Monday, March 10, 2014
By John Hechinger and David Glovin
(Continued from page 2)
Starkey died on Dec. 2, 2008, 71 days after starting college. He had a blood-alcohol content of 0.44, or about five times the legal limit, according to court testimony.
SUIT SETTLED FOR $2.45 MILLION
Four fraternity brothers pleaded no contest to misdemeanor charges related to hazing. They were sentenced to jail terms ranging from 30 to 120 days.
The Starkeys sued Sigma Alpha Epsilon and several members for negligence, settling for at least $2.45 million, court records show.
Sigma Alpha Epsilon is committed to “providing a meaningful, beneficial and safe experience” for all members, the national fraternity said in a statement.
Cal Poly barred Sigma Alpha Epsilon from campus until 2033 and considered eliminating fraternities. Instead, it stepped up oversight and decided in 2010 to delay freshman recruiting until January, the school’s second quarter.
Soon after the policy was announced, “there was a huge pushback” from the fraternity industry, said Stephan Lamb, then the university’s associate director of student life.
Smithhisler and other Interfraternity Conference executives visited the school in 2010 to ask administrators to rescind deferred recruitment.

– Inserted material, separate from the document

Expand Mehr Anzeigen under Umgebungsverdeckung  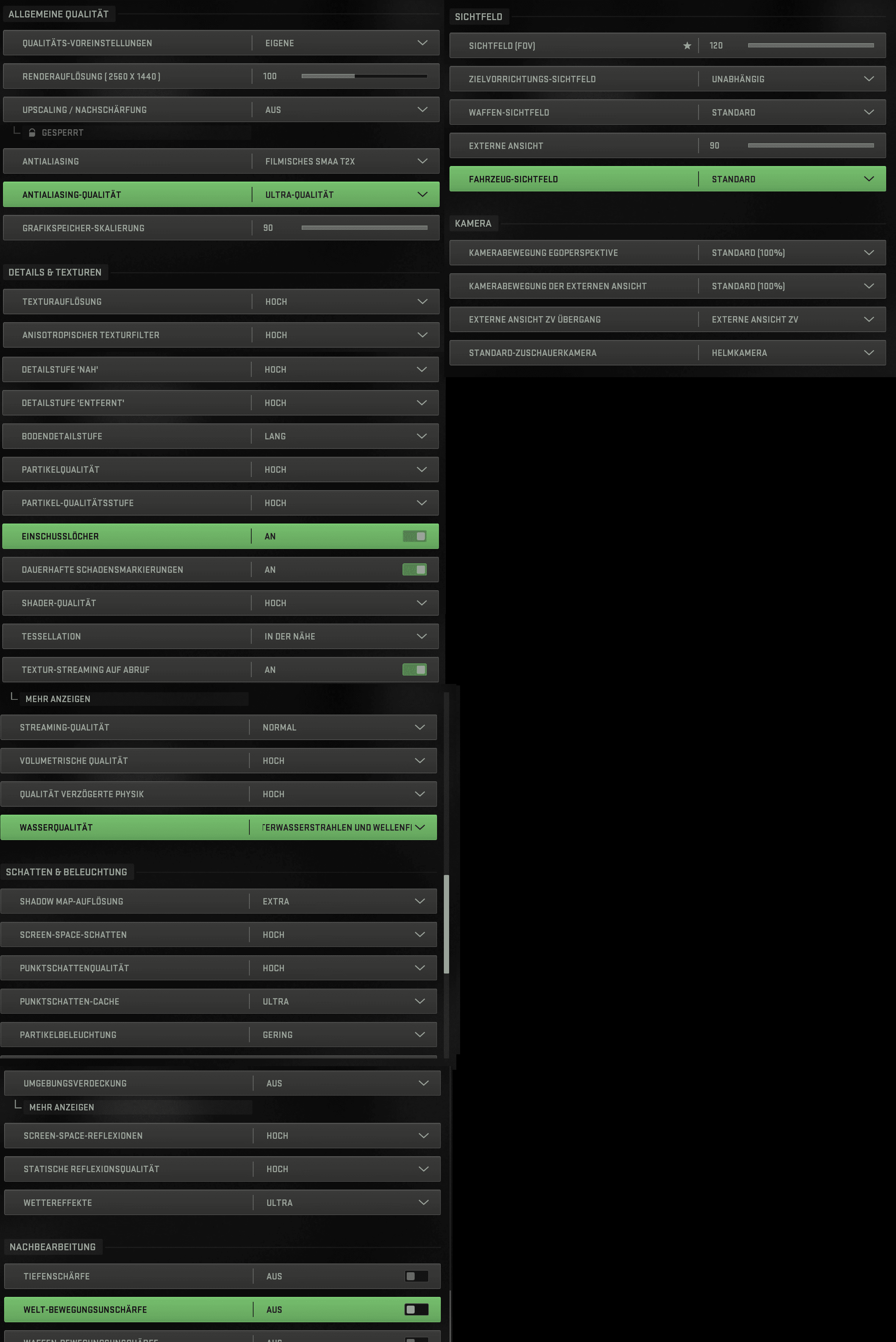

“The hand-wringing has started” among fraternity leaders about Cal Poly’s limits on recruitment, Smithhisler wrote in a Jan. 12, 2011, email to Lamb obtained through a request to the university under California’s open-records law.
The next month, the trade group sent industry experts to Cal Poly to conduct an in-depth assessment of the school’s Greek system, according to university records. Typically, universities request such an evaluation and pay an $8,000 fee. In this instance, the conference covered the cost.
The report was hardly flattering. The assessment, prepared by fraternity executives, college administrators and a social worker, called Cal Poly’s recruitment “dehumanizing and superficial” and said alcohol was “a, and perhaps THE, defining factor” of Greek life.
“Hazing occurs in the men’s chapters, particularly physical/strength endurance, stealing and drinking,” it said. “Alcohol plays a major role in the Cal Poly fraternity/sorority experience, especially within fraternity life.”
Still, the report called for an end to deferred recruitment because it runs “counter to a student’s right to choose.” The policy unfairly required fraternities, but not sororities, to postpone rush, according to the assessment.
DEFERRED RECRUITING ABOLISHED
The national group worked through students, too. Andy Farrell, who headed Cal Poly’s student fraternity group in 2010, said Smithhisler took him aside and “made it clear that the (Interfraternity Conference) stand is that deferred recruitment should not exist.”
National fraternities urged their Cal Poly chapters to fight the new rule, said Michael Franceschi, another student leader at the time. When students organized, the conference supplied them with research and helped edit a paper arguing against deferred recruitment.
“We’d send them drafts of each section,” said Jason Colombini, then a campus fraternity leader and now student body president. “They would tell us things to look into.” Colombini said he acted on his own initiative, not the Interfraternity Conference’s.
Turnover at the top of Cal Poly aided the fraternity cause. Jeffrey Armstrong, who became Cal Poly’s president in 2011, and Keith Humphrey, vice president for student affairs, sympathized with students’ pleas, Colombini said. Unlike their predecessors, Armstrong and Humphrey had been in fraternities, and Armstrong met his wife through his membership in Alpha Gamma Rho.
In June, Cal Poly announced it would abolish deferred recruiting at its 17 fraternities. In return, fraternity members agreed to register their parties, undergo alcohol education and submit to periodic reviews. About $100,000 in higher fees from fraternity members will fund a new university position monitoring Greek life.